Code Sample, a copy-pastable example if possible
# toy data
x = [0, 1, 1, 1, 2, 3, 4]
y = pd.qcut(sorted(np.unique(x), reverse=True), 5, labels=np.arange(5, 0, -1)) # size 5 only!
table = pd.DataFrame()
table['col_1'] = x # size 7
table['col_2'] = y # size 5!
Problem description
I'm assigning vectors with mismatched sizes to the dataframe. I'm not even specifying the index to assign it. This became a problem because it didn't raise any error. I was expecting it to raise an error or a warning. This can be a problem for code using table
.
Expected Output
Raise some error upon this mismatched assignment.
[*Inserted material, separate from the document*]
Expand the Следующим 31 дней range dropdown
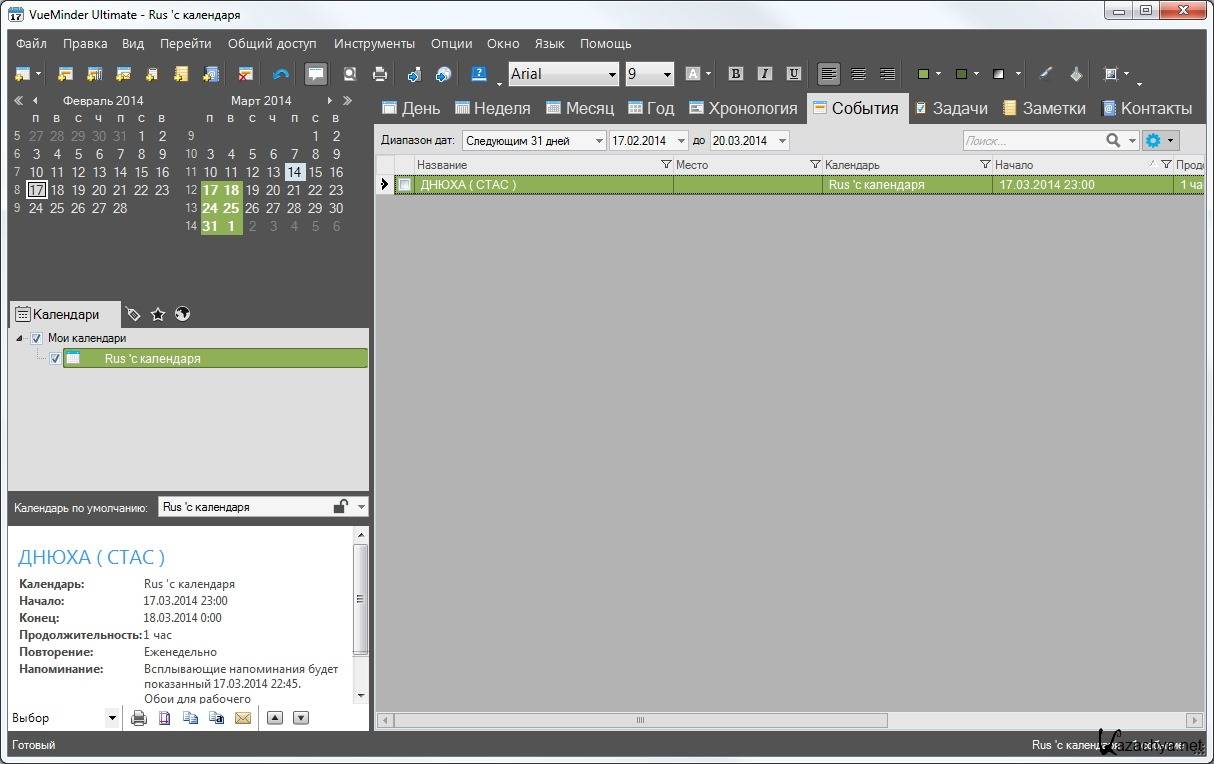Viewport: 1214px width, 764px height. [598, 141]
The error can be generated if I only call:
table
---------------------------------------------------------------------------
IndexError Traceback (most recent call last)
/usr/local/lib/python3.4/dist-packages/IPython/core/formatters.py in __call__(self, obj)
309 method = get_real_method(obj, self.print_method)
310 if method is not None:
--> 311 return method()
312 return None
313 else:
/usr/local/lib/python3.4/dist-packages/pandas/core/frame.py in _repr_html_(self)
608
609 return self.to_html(max_rows=max_rows, max_cols=max_cols,
--> 610 show_dimensions=show_dimensions, notebook=True)
611 else:
612 return None
/usr/local/lib/python3.4/dist-packages/pandas/core/frame.py in to_html(self, buf, columns, col_space, header, index, na_rep, formatters, float_format, sparsify, index_names, justify, bold_rows, classes, escape, max_rows, max_cols, show_dimensions, notebook, decimal, border)
1606 decimal=decimal)
1607 # TODO: a generic formatter wld b in DataFrameFormatter
-> 1608 formatter.to_html(classes=classes, notebook=notebook, border=border)
1609
1610 if buf is None:
/usr/local/lib/python3.4/dist-packages/pandas/formats/format.py in to_html(self, classes, notebook, border)
698 border=border)
699 if hasattr(self.buf, 'write'):
--> 700 html_renderer.write_result(self.buf)
701 elif isinstance(self.buf, compat.string_types):
702 with open(self.buf, 'w') as f:
/usr/local/lib/python3.4/dist-packages/pandas/formats/format.py in write_result(self, buf)
1022 indent += self.indent_delta
1023 indent = self._write_header(indent)
-> 1024 indent = self._write_body(indent)
1025
1026 self.write('</table>', indent)
/usr/local/lib/python3.4/dist-packages/pandas/formats/format.py in _write_body(self, indent)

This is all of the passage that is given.